An dem Plan der Fußwanderung, die er mit Morton hatte machen wollen, voll Traurigkeit festhaltend, setzte Mr. Wrenn mit der Fähre nach Birkenhead über; er war sehr unglücklich, weil er nicht mit Morton über das typisch Englische der uniformierten Beamten sprechen konnte. Unterwegs sah er auch noch einmal die Merian. Sein Marsch nach Chester führte ihn durch Birkenhead; er mußte sich ordentlich dazu zwingen, die Reihen der roten Ziegelhäuser, von denen seltsamerweise kein einziges ein Treppchen vor der Eingangstür hatte, genau zu betrachten. Auf der Landstraße dachte er: »Was das Morty für ne Freude machen würde! Ein Farmhof, der ganz gepflastert ist. Ein Heuschober mit nem kleinen Dach drüber. Ein Küchenherd in soner Art Kamin. Ausländisch wie der Deibel.«

Doch Morton war irgendwo weit weg, in einer Finsternis, in der es nichts gab, was einem Vergnügen machen könnte. Mr. Wrenn hatte ihn für immer verloren. Einmal ertappte er sich dabei, daß er selbst den Hutmacher Tim oder den »guten alten McGarver« herbeisehnte. Eine Szene, die er sah, war so britisch, daß er es für erlaubt hielt, sich auch in seiner Einsamkeit daran zu erfreuen: eine richtige Gartengesellschaft bei jemand, der ein richtiger Kurat zu sein schien, Teetassen wurden herumgereicht, es war ganz wie eine Geschichte im Strand; aber bald ließ er das hinter sich und stapfte weiter auf seiner Bahn, die ihn nach Chester führte, zu einem langweiligen Hotel, das ebensogut in Bridgeport oder Hoboken hätte stehen können.

Mit einiger Schüchternheit genoß er am nächsten Vormittag Chester; er folgte gefügig einem Führer auf die Wälle, bewunderte die Mühle auf dem Dee und stellte dem Führer zwei intelligente Fragen über römische Ruinen. Er schlenderte durch die Laubenstraßen, blickte in dunkle Treppenhäuser, deren dickes Mauerwerk von schweren Belagerungen erzählte, und träumte von all den gewaltigen Kämpfen. Eine Zeitlang konnte er sich an seinen Phantasien erfreuen.

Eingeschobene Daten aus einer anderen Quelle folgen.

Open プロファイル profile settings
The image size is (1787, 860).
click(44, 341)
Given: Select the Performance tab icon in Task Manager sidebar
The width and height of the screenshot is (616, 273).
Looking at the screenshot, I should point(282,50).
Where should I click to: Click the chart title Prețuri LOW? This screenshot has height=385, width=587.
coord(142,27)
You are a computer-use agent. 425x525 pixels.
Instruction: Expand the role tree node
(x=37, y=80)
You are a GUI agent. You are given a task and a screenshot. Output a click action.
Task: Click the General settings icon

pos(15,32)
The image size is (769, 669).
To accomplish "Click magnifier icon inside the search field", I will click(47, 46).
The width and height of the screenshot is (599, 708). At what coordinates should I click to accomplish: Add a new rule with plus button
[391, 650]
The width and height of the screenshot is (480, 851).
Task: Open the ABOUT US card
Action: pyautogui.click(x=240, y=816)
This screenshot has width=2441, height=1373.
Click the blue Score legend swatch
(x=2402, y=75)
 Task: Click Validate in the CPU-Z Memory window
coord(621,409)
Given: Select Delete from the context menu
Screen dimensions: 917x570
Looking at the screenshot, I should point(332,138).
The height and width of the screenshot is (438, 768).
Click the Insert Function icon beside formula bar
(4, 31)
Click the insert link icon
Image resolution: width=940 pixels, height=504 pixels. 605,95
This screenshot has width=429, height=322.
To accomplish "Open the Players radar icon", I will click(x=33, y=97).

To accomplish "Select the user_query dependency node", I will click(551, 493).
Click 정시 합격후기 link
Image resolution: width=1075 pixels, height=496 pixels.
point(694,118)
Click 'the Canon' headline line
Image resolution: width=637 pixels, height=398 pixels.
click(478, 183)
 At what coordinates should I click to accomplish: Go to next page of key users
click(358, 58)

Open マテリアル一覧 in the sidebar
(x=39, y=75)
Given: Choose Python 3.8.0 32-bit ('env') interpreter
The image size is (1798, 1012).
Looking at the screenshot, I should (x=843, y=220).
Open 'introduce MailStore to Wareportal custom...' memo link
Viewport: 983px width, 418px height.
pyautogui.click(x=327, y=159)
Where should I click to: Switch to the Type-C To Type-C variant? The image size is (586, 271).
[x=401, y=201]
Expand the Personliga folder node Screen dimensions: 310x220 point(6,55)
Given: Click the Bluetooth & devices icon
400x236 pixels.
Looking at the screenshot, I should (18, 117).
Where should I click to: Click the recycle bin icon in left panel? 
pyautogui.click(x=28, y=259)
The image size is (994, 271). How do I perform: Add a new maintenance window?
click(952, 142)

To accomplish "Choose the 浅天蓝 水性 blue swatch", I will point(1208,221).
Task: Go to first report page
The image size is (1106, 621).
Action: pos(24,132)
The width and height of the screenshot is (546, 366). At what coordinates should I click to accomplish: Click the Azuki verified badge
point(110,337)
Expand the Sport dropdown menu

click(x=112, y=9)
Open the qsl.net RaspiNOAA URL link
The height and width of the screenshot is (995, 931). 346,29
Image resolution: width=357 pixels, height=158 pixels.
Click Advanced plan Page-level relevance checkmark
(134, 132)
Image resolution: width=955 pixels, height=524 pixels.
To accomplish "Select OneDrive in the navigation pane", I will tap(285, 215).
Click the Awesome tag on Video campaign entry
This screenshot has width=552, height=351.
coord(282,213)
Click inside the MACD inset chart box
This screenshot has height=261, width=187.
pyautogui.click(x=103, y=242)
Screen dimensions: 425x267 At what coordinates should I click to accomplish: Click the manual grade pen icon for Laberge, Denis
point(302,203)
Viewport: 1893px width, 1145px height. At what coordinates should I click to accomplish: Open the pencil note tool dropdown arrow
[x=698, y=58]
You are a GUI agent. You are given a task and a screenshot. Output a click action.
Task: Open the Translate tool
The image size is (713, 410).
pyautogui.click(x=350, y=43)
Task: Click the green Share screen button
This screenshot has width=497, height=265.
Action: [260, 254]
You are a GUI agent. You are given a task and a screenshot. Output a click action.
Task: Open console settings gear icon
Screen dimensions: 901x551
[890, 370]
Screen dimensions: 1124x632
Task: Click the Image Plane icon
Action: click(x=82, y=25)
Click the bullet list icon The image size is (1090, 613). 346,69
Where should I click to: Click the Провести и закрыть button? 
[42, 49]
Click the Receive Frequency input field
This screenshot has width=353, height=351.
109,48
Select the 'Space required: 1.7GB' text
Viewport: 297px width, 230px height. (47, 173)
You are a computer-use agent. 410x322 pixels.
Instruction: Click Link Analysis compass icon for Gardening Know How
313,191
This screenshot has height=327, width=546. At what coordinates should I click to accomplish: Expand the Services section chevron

Lächelnd schrieb er kitschig bunte Postkarten an Lee Theresa und Goaty, an Vetter John und Mr. Guilfogle; auf jeder stand in anderer Fassung: »Mache eine wunderbare Reise. Das ist eine sehr interessante alte Stadt. Ich wollte, Sie wären hier.«

Ganz aufgeregt wurde er, als er ein Panorama der Stadt entdeckte, auf dem auch das Hotel, in dem er wohnte – oder zumindest zwei seiner Schornsteine – zu sehen war; er machte ein plumpes Kreuz an die betreffende Stelle, schrieb dazu: »Das ist das Hotel, wo ich wohne«, und schickte die Karte an Charley Carpenter ab.

Der Größe, von der er so lange geträumt hatte, fühlte er sich in der Kathedrale Chesters am nächsten. Er lachte laut auf vor innigem Behagen, als er im Hof mit dem Kreuzgang, wo Ritter ihre mutigen Streitrosse angebunden hatten – ganz so, wie er es in einer Geschichte von den alten Zeiten gelesen hatte – an den Überresten eines Refektoriums aus den vergangenen Tagen der Klöster vorüberkam. Er war wirklich da. Er blickte um sich und versicherte sich dieser Tatsache. Er war nicht im Büro, sondern stand in einem englischen Klosterhof!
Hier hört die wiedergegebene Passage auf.